▶ [EXTRAIT DE TEXTE]:

À mon défi littéraire (voir defi-litteraire) , vous avez voté pour la création d’un roman policier. Je me lance donc dans l’écriture d’un nouveau genre aux codes bien déterminés, mais cette fois, je me renseigne. Et je réalise que je pars déjà sur de mauvaises voies. Mais à quoi sert la littérature si l’on ne peut pas s’amuser un peu et dévier sur d’autres sentiers ?

Voici un aperçu de ce genre, par son histoire, ses codes et ses héros.

Sherlock Holmes, célèbre policier de la littérature.
Un célèbre policier de la littérature policière

Histoire

L’émergence du roman policier date du XIXe siècle, pendant la révolution industrielle. Il a progressé en parallèle avec une presse devenue abordable. Tout le monde peut acheter des journaux et la rubrique des faits divers passionne les lecteurs tout comme les feuilletons littéraires, remplacés au fil du temps par des récits policiers. Les journalistes sont souvent romanciers et lorsqu’ils écrivent leurs articles, ils mettent en scène les faits divers, les romancent (la classe populaire devient possiblement dangereuse à cette époque de pauvreté). Les récits d’enquête sont très appréciés. De plus, les percées technologiques permettent d’aborder les crimes d’une nouvelle manière.

Cependant, dans le recueil Les mille et une nuits, au Moyen Âge, on note déjà un récit qu’on pourrait qualifier de policier : Les trois pommes. Après avoir retrouvé le corps d’une jeune femme dans un coffre, le calife demande à son vizir d’enquêter.

Aujourd’hui, l’on pense que la lecture d’un roman policier est thérapeutique, tant c’est distrayant, tant le lecteur se sent impliqué.

Les éléments de base et les sous-genres

On compte 6 éléments de base :

Une victime, un coupable, un enquêteur, puis un mobile, un mode opératoire, une enquête. Tout le roman s’articule autour de cette enquête, de sa résolution. Mais à cette base, s’ajoutent de nombreuses règles qu’il est conseillé de suivre. Mais bien sûr, qui nous empêche de varier un peu ?

On compte également les sous-genres suivants :

  • Le roman policier historique ;
  • Le roman policier d’espionnage ;
  • Le roman policier humoristique ;
  • Le roman noir ;
  • Le roman à suspense ;
  • Le polar (un mélange de policier et de thriller) ;
  • Le polar ésotérique ;
  • Le roman policier de science-fiction ;
  • Le whodunit (Who has done it) : dans ce genre de récit-jeu, le lecteur dispose des mêmes indices que l’enquêteur et tente de découvrir le fin mot de l’histoire avant lui. C’est le policier classique.
  • Le thriller (qui peut aussi être considéré comme un genre à part).

Les règles du roman policier

Un document de base a été écrit par SS Van Dine qui relève 20 règles concernant le roman policier. Le nombre sera réduit à 10 par un écrivain britannique, Ronald Knox. Cependant, Jorge-Luis Borges a rédigé lui aussi les 19 lois du polar. Les règles sont donc assez nombreuses.

▶ [DONNÉES FOURNIES]:
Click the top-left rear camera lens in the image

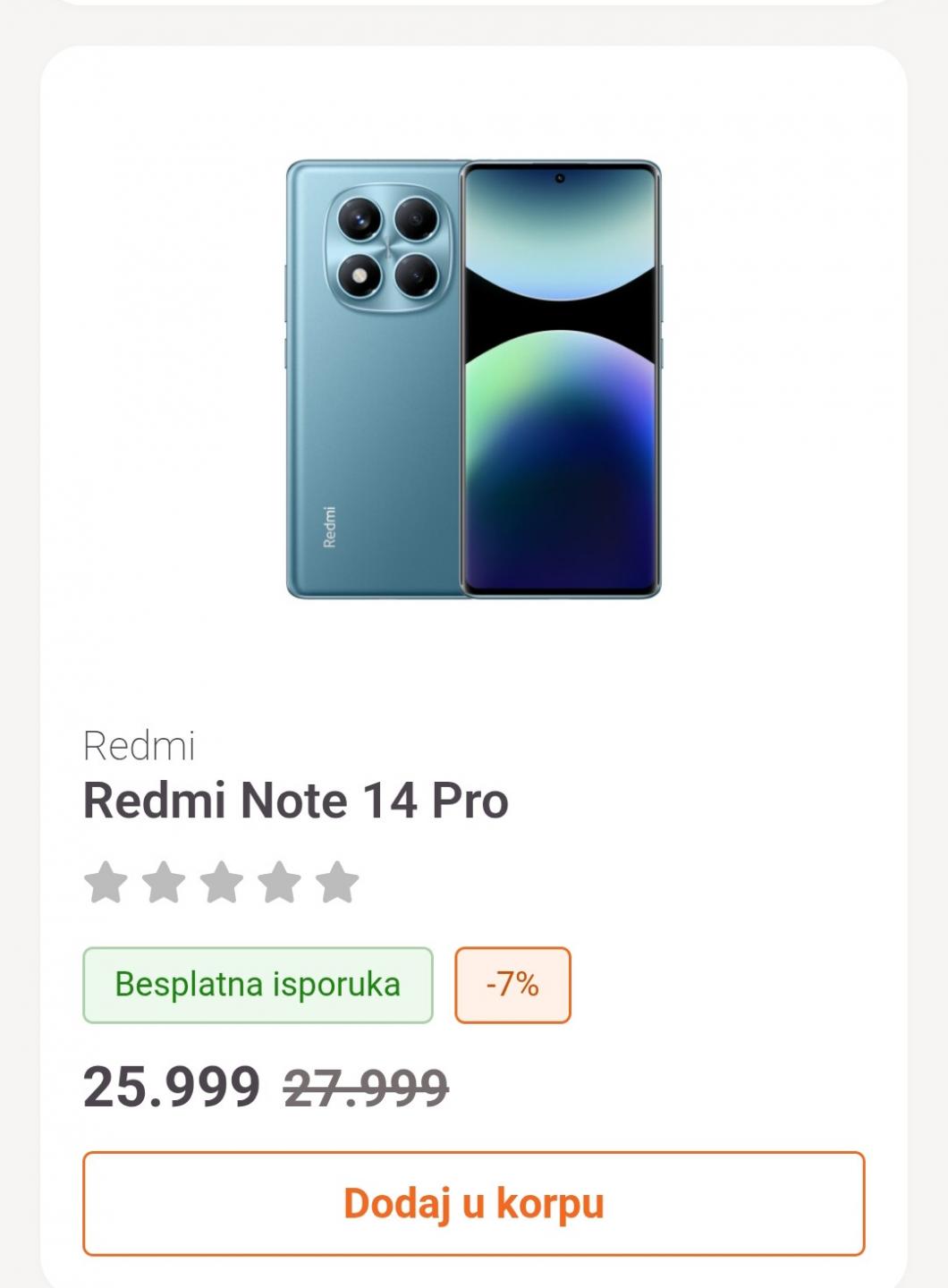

▶ [EXERCICE ÉCRIT]:
Prolongez le texte sur le roman policier à partir de sa dernière phrase.

▶ [RÉSULTAT]:
Les 20 règles du roman policier selon Van Dine, 1928.

  • 1. Le lecteur et le détective doivent avoir des chances égales de résoudre le problème. Tous les indices doivent être pleinement énoncés et décrits en détail.
  • 2. L’auteur n’a pas le droit d’employer vis-à-vis du lecteur des trucs et des ruses, autres que ceux que le coupable emploie lui-même vis-à-vis du détective.
  • 3. Le véritable roman policier doit être exempt de toute intrigue amoureuse. Y introduire de l’amour serait, en effet, déranger le mécanisme du problème purement intellectuel.
  • 4. Le coupable ne doit jamais être découvert sous les traits du détective lui-même ni d’un membre quelconque de la police. Ce serait de la tricherie aussi vulgaire que d’offrir un sou neuf contre un louis d’or.
  • 5. Le coupable doit être déterminé par une suite de déductions logiques et non pas par hasard, par accident, ou par confession spontanée.
  • 6. Dans tout roman policier, il faut, par définition, un policier. Or, ce policier doit faire son travail et il doit le faire bien. Sa tâche consiste à réunir les indices qui nous mèneront à l’individu qui a fait le mauvais coup dans le premier chapitre. Si le détective n’arrive pas la une conclusion satisfaisante par l’analyse des indices qu’il a réunis, il n’a pas résolu la question.
  • 7. Un roman policier sans cadavre. Cela n’existe pas […] Faire lire trois cents pages sans même offrir un meurtre serait se montrer trop exigeant vis-à-vis d’un lecteur de romans policiers. La dépense d’énergie du lecteur doit être récompensée.
  • 8. Le problème policier doit être résolu à l’aide de moyens strictement réalistes. Apprendre la vérité par le spiritisme, la clairvoyance ou les boules de cristal est strictement interdit. Un lecteur peut rivaliser avec un détective qui recourt aux méthodes rationnelles. S’il doit rivaliser avec les esprits et la métaphysique, il a perdu d’avance.
  • 9. Il ne doit y avoir, dans un roman policier digne de ce nom, qu’un véritable détective. Réunir les talents de trois ou quatre policiers pour la chasse au bandit serait non seulement disperser l’intérêt et troubler la clarté du raisonnement, mais encore prendre un avantage déloyal sur le lecteur.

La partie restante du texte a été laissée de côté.